- sorting the temporary file (fb_sort_nnnn.tmp and ib_sort_nnnn.tmp) mostly does writes, not reads (excluding database reads and fetching data from temp file). Firebird 2.1 read/write ratio is 1:10. InterBase 2009 read/write ratio is different, and nearly 2/3.
- turning on Windows folder/files compression for TEMP lowers sorting temp file size up to 2-4 times (depends on sorting data, I've used repeating data, sorry)
- turning on Windows folder/files compression for TEMP increases processor load 2 times, and makes disk transfer ~4 times less.
- Firebird 2.1 show only small (invaluable) diffrerence when sorting at compressed and uncompressed TEMP (4 min 00 sec). Compressed TEMP produces more stable timings, when test is run several times.
- InterBase 2009 sorting speed is equal to Firebird 2.1 only on uncompressed TEMP. And it is slower at compressed TEMP (4 min 00 sec vs 5 min 00 sec). The cause is InterBase's higher read/write ratio (uncompression of blocks being read)
- on my computer sorting 31 million records (select varchar(20) from ...) produces temp file with the size of 4.28GB (uncompressed)

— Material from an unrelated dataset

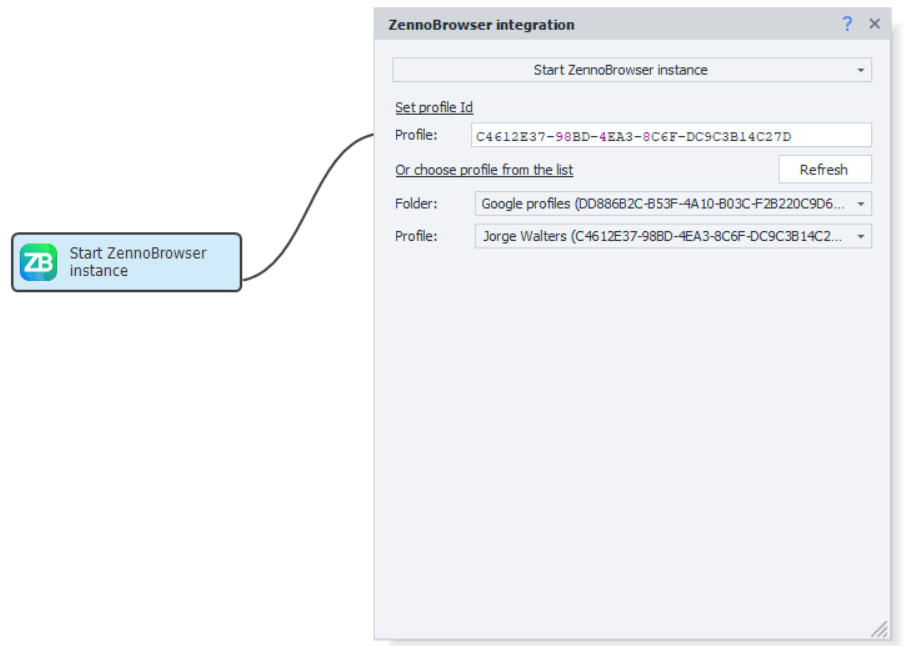The height and width of the screenshot is (646, 907).
Task: Click the underlined "Set profile Id" text
Action: pos(434,108)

- InterBase 2009 uses bigger sorting blocks (chunks) than Firebird 2.1. By "sorting block" I mean set of records that are being sorted in memory and then written to sort file for future merge with other blocks
- Using uncompressed TEMP InterBase 2009 loads processor less than Firebird 2.1 (35% vs 40%), but writes to disk faster (30mb/sec vs 25mb/sec)
So, questions? :-)
1 comment:
Hi Dmitry,
The best results you can get is when sorting is done in memory. With Firebird 2.0 or lower you can create a RAM disk and set TempDirectory in firebird.conf to use it. With 2.1 this is done automatically - just increase the setting TempCacheLimit which has a really low default setting.